Listed Company vs Listed Entity — Why the Label Actually Matters
“Listed company” and “listed entity” may sound similar, but they lead to very different compliance obligations.
Under Section 2(52) of the Companies Act, 2013, a listed company is one that has any of its securities listed on a recognised stock exchange.
However, in 2021, Rule 2A was inserted into the Companies (Specification of Definitions Details) Rules. It clarified that companies (private or public) that list only NCDs or NCRPS via private placement are not considered “listed companies” under the Companies Act.
This means such companies are not treated as “listed companies” under the Companies Act — and therefore are not subject to listed-company specific compliance requirements such as:
- Appointment of independent directors (Section 149)
- Formation of audit and nomination & remuneration committees (Sections 177 and 178)
- Conducting a secretarial audit (Section 204) etc.

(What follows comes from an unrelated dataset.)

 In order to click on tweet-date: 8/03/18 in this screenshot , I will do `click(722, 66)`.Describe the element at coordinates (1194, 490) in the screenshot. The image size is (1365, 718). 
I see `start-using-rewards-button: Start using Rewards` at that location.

Note: Above provisions are applicable only to public companies that meet prescribed thresholds or are listed. Private companies are exempt from most of these unless otherwise specifically covered.
Therefore, if a private company has only listed debt securities (like NCDs/NCRPS) via private placement, and qualifies for exemption under Rule 2A, it is not a “listed company” under the Companies Act.
➡ It continues to comply as a normal private company.
However, under Regulation 2(1)(p) of SEBI (LODR), 2015, a listed entity includes any entity that has listed designated securities, which includes NCD or NCRPS.
So, a company (private or public) with only privately placed listed NCDs/NCRPS:
Not a “listed company” under the Companies Act → lighter governance obligations.
For instance, Section 203 (CS appointment) applies to listed companies or those with paid-up share capital of ₹10 crore or more. So, based on a literal reading, if a company is exempt under Rule 2A (i.e., debt-listed only) and its capital is below ₹10 crore, it may not be required to appoint a CS under the Companies Act.
- Still a “listed entity” under SEBI LODR thus,
- Must appoint a Company Secretary as Compliance Officer under Regulation 6 of LODR,
- And comply with all applicable LODR disclosure and reporting requirements.
Why it matters:
Reduces internal compliance under the Companies Act for companies that only list debt – helpful for SPVs or debt-only HoldCos.
Retains market transparency through SEBI LODR – Such companies still qualify as listed entities, so SEBI’s disclosure, filing, and CS appointment requirements continue to apply ensuring investor protection.
Aligns compliance with the nature of listing – Public equity holders need stronger governance. Debt investors (especially via private placement) need transparency, not control. This framework helps strike that balance.
PS: My views are personal and not a legal advice.